Trouwens, voegt Mizee daar aan toe, ‘een wilde zwaan is geen zwaan die wild is. Het is echt een aparte soort. Je hebt knobbelzwanen, wilde zwanen en kleine zwanen. Wilde zwanen, die meer geel op de snavel hebben, zijn hier alleen in de winter.’

Zo soepeltjes als ze die kennis nu paraat heeft, ging het niet altijd. Toen ze Rob leerde kennen, wist ze niets, maar dan ook niets van vogels. ‘Als je gaat wandelen met een vogelaar, sta je vooral te wachten en te turen naar een vogel die je niet ziet. Het eigenaardige is namelijk dat als je niks weet van vogels, je ze gewoon écht niet ziet. Het heeft me diep geraakt dat er zo’n schil om de wereld heen ligt waar je als mens nauwelijks iets van weet. Aan die vogels ben ik driekwart van mijn leven gewoon voorbijgelopen. Het heeft me doen beseffen hoe blind we wel niet zijn. Van planten en vlinders weet ik eveneens heel weinig, maar ook daar begin ik nu meer oog voor te krijgen.’

Kuifeend, krakeend

Is het moeilijk, vogels spotten?

‘In het begin vond ik het best moeilijk, ja. Daarom begon ik met watervogels, want die liggen stil op het water en dan kun je ze goed zien. Zo leerde ik de kuifeend kennen, de krakeend, de brilduiker. Op een gegeven moment weet je: die met die groene streep is een wintertaling. En dan denk je: zou er dan ook een zomertaling zijn? Even googelen en jawel hoor, er is ook een zomertaling. Nou, dan heb je die al in de pocket.

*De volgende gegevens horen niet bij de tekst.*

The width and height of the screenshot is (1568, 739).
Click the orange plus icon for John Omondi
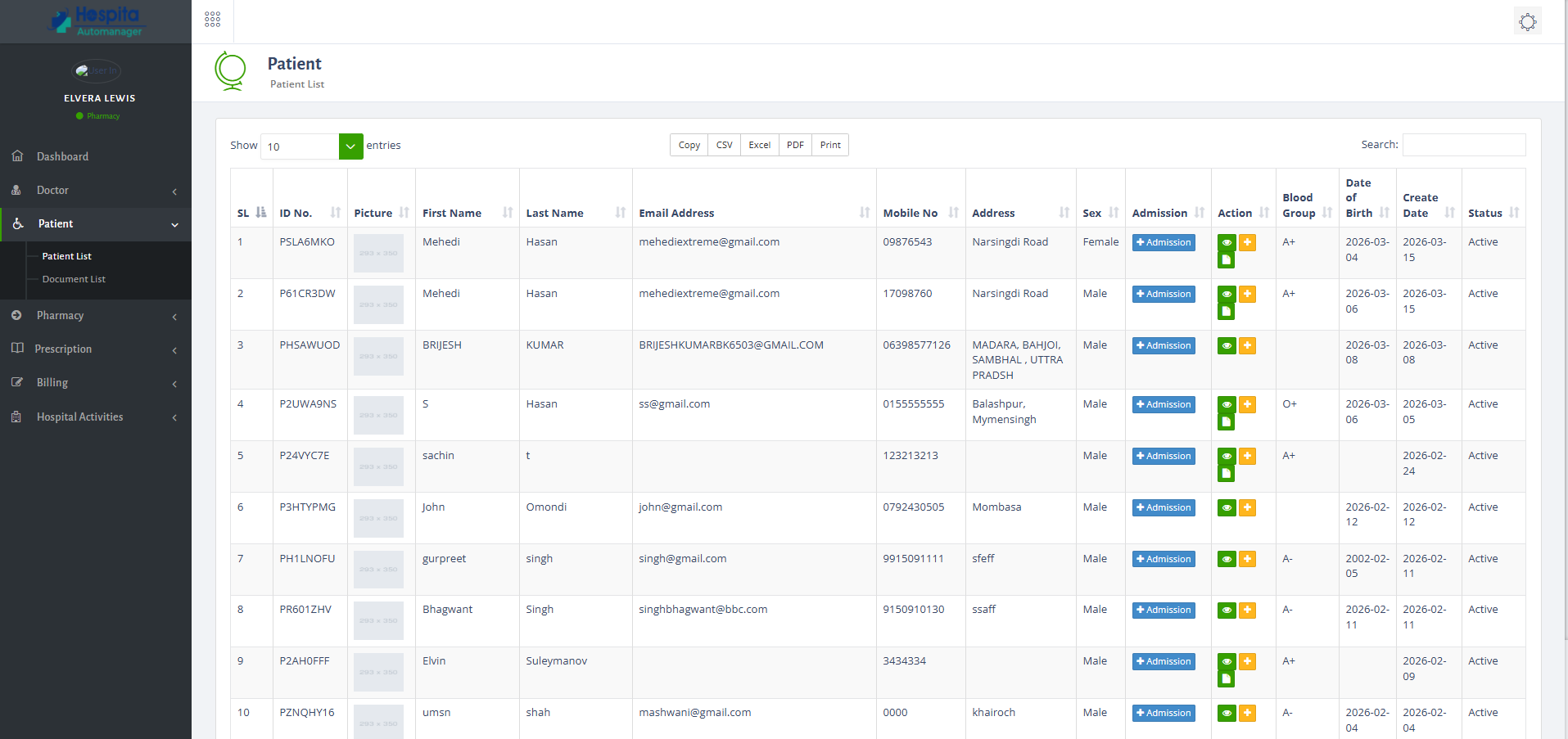1247,507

In plaats van te zoeken naar foto’s op internet besloot ik op een gegeven moment de vogels te gaan tekenen, omdat ik ze dan beter zou onthouden. Op een gegeven moment merkte ik: wat idioot, ik teken eigenlijk alleen de zeldzame vogels, maar ik moet natuurlijk alle vogels tekenen die ik heb gezien. Dus toen heb ik ook de merel, de mus en de koolmees gaan tekenen. Ik zoek de vogels op in een vogelgids, en dan teken ik ze na. Al die tekeningen staan nu in het boek. Met hulp van foto’s heb ik ook een paar vogels getekend die ik niet op eigen kracht zou herkennen, zoals de rietzanger; die vergeet ik steeds weer.’

Hielpen die tekeningen?

‘Ja, want door ze te tekenen leer je de vogel beter kennen. Maar ik moet bekennen dat ik na drie jaar op het punt heb gestaan de moed op te geven. Ik kan dit niet, ik leer het nooit, dacht ik. Tot ik op een middag met een vriendin door het bos liep. Zij begon tegen me aan te kletsen over haar schoonmoeder, en daar had ik niet zoveel zin in. “Kijk, een boomklever,” wees ik haar. “En daar: een boomkruiper.” Ik merkte dat ik werkelijk oog voor vogels had gekregen en veel meer zag. Vergeleken met Rob bak ik er nog steeds niks van, maar vergeleken met anderen zie ik al best veel. Dat is er ook zo leuk aan: je ervaart gewoon zoveel meer van je omgeving. Het zou mooi zijn als dit boekje anderen helpt om meer oog te krijgen voor de wereld om hen heen. Misschien werkt het drempelverlagend als ze merken dat ik er ook weinig van weet.’

Wulp

Is vogelen aanstekelijk?

‘Vind ik wel, want het wordt een gewoonte. Natuurlijk zijn sommige soorten lastiger van elkaar te onderscheiden omdat ze erg op elkaar lijken. Maar vogels leren zien is alsof je een woord hebt geleerd: dat kun je niet meer vergeten of ongedaan maken. Het kan wel een tijd duren, zoals bij mij ook het geval was. Een vriendin van mij wandelt drie keer per dag met haar hond door het bos en heeft nog nooit een grote bonte specht gezien, terwijl die hier veel voorkomt. Maar ik weet zeker dat als ze ‘m een keer heeft gezien, ze hem daarna blijft zien.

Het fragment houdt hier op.